On Thu, Jul 29, 2021 at 4:58 PM Joe Maimon <jmaimon@jmaimon.com> wrote:


Vimal wrote:
> (Unsure if this is the right forum to ask this question, but here goes:)
>
> From what I understand, IP Anycast can be used to steer traffic into a
> server that's close to the client.
>
> I am curious if anyone here has/encountered a setup where they use
> anycast IP on their gateways... to have a predictable egress IP for
> their traffic, regardless of where they are located?
>
> For example, a search engine crawler could in principle have the same
> IP advertised all over the world, but it looks like they don't...  I
> wonder why?
>
> --
> Vimal
>
Its definitely possible, but would need a layer of software (kernel
mode) on all the anycast holders synchronizing state to ensure
asymmetric replies/connections get forwarded/shifted to the correct host.
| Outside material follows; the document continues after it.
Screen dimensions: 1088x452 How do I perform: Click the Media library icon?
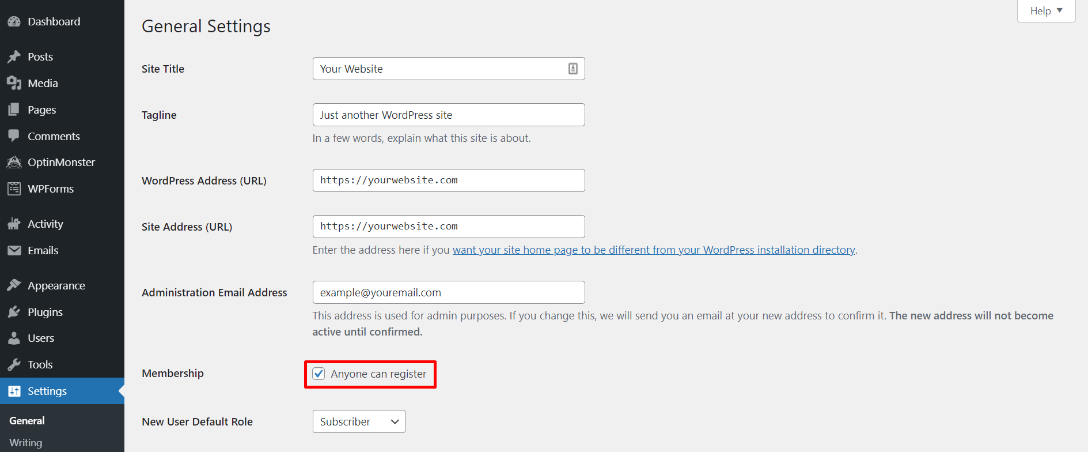click(x=14, y=84)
is it actually that hard? isn't it more like:
  "use an outbound path local to that inbound path cone which NAT's (or proxy's or...) to a small set of staticlly assigned addresses"

Provided you don't re-use the outbound addresses on different deployments  this should 'just work'[tm]

'anycast but outbound' is really: "get me local nat pools for my service by locality"
I think this is, bascially, what every enterprise network in the world does, effectively.


If the goals are worth that kind of effort is another question. And
performance is likely to be "tricky".